ただいまNHK総合で放映中の朝ドラ「まんぷく」といえば、日清食品の創業者である安藤百福氏がインスタントラーメン、カップ麺を発明するまでの紆余曲折を描いたドラマですね。
今週で最終回なのが惜しまれますが、3月25日(月)の回で気になるシーンがありました。
ラーメンのパッケージデザインをてがけた画家の義兄、要潤さんが発したひと言。
「あのゴッホでさえ、生きているうちはたった一枚しか絵が売れなかった」
というくだりです。
確かに日本では、ゴッホといえば、生前、描いた絵が一枚しか売れなかった、もしくは一枚も売れなかったとよく紹介されます。絵に人生を捧げた破天荒な兄ゴッホと、それを温かく見守り経済的支援をいとわなかった弟のテオ。日本では美しい兄弟愛というストーリーの伝記も多いようです。

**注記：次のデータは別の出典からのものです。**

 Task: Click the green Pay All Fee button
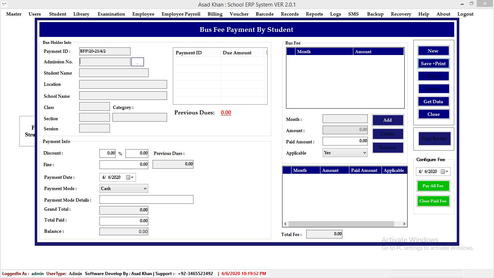[x=433, y=186]
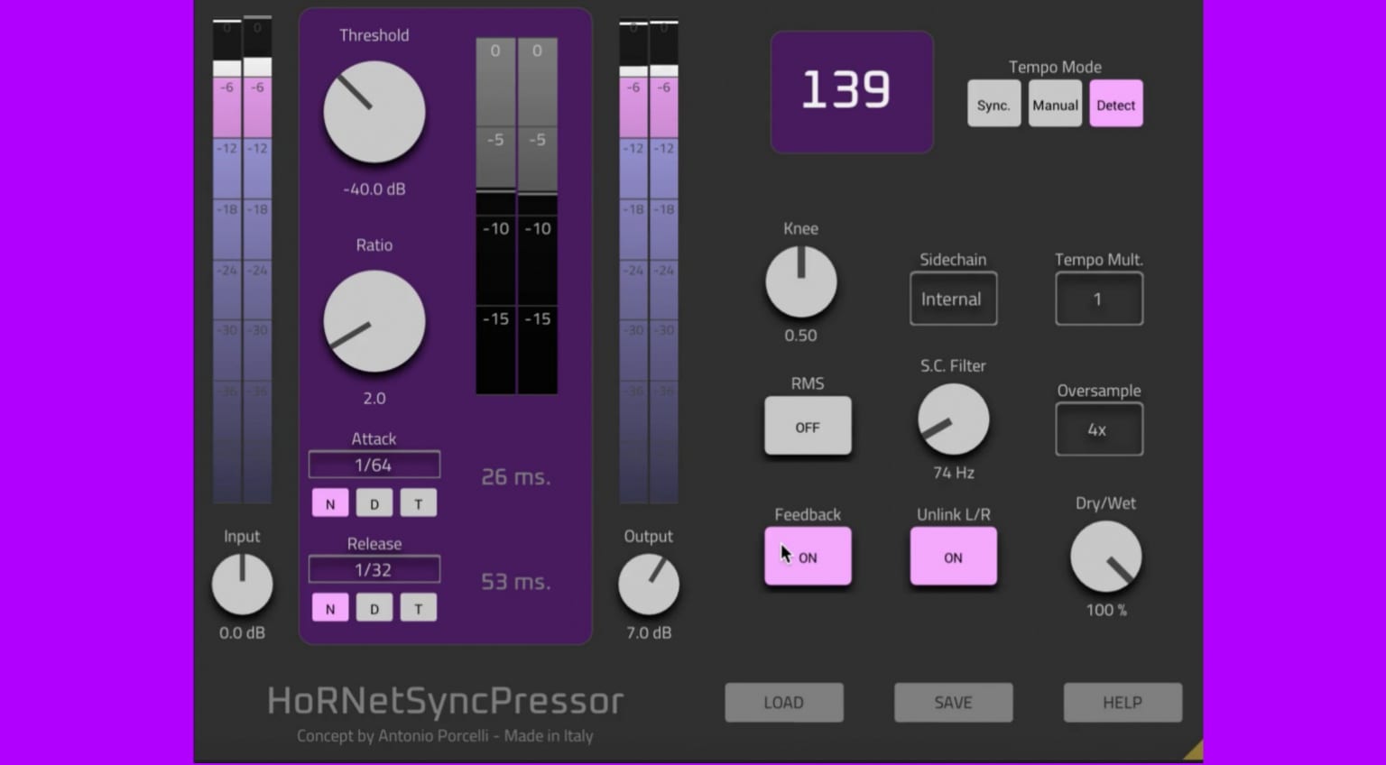Select Sync. tempo mode
The width and height of the screenshot is (1386, 765).
point(993,105)
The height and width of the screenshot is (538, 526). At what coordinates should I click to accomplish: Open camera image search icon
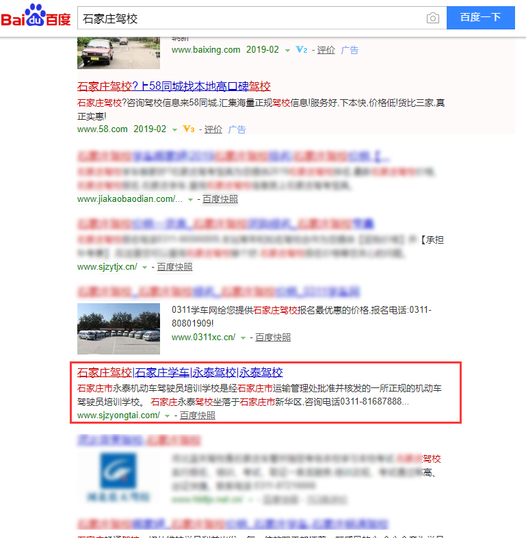click(432, 18)
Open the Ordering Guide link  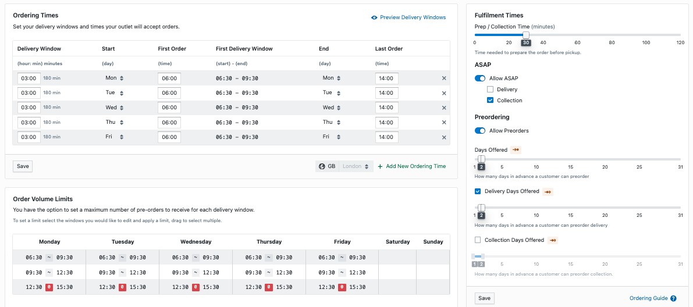tap(648, 298)
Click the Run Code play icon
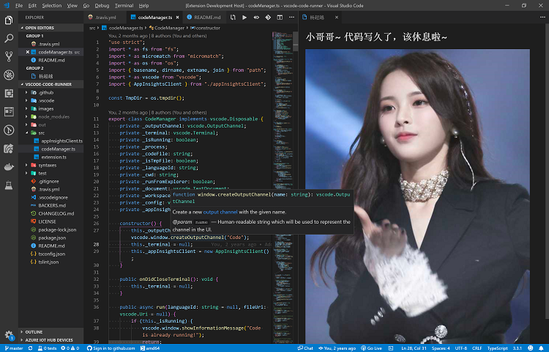Viewport: 549px width, 352px height. coord(244,17)
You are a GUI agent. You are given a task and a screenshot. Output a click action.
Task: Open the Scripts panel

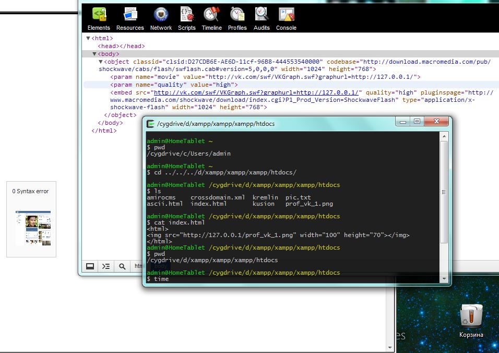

テオはまったく絵が売れないシロウト画家のゴッホを、最期まで金銭面でも精神面でも支え続けた殊勝な弟だった・・・。
これが日本での一般的な通説のようです。
ゴッホは売れもしない絵を愚直なまでに描き続けた日曜画家、当時のパリ画壇ではプロとは認められず、レベルの低いシロウト画家だったのでしょうか。
人は絵を見ず自分の目を信じず、噂や伝聞のみを気軽に信じるもののようです。
実際はそうではなかったのです。丹念な検証作業により、本当のゴッホの姿が明らかになっています。
ゴッホ 契約の兄弟 新関公子著 神話の再考を促す緻密な労作
今年6月、オランダのゴッホ美術館の所蔵するゴッホの自画像のうち1点が、実は弟テオを描いた肖像画であることが判明したと報じられた。長らく誰もが自画像だと信じて疑わなかったほど、その容貌はゴッホに酷似している。ゴッホにとって、テオは兄弟というよりも自己の分身のような一心同体の存在であったのだろう。
(中略)
画家の兄と画商の弟は、早い時期に契約を結び、兄が制作した全作品を弟に提供するかわりに弟は兄に毎月一定の生活費を送金するという対等な関係になった。敏腕の画商であったテオは、純粋な兄弟愛から契約したというより、兄の才能を冷静に見極め、成功することを確信していたという。実際、ゴッホは生前から画家仲間や一部の批評家に非常に高い評価を得ていた。
(日本経済新聞 2011年12月14日掲出)
書籍『ゴッホ 契約の兄弟』は8年も前に出版されていますが、その研究成果は世間には行き渡っていないようです。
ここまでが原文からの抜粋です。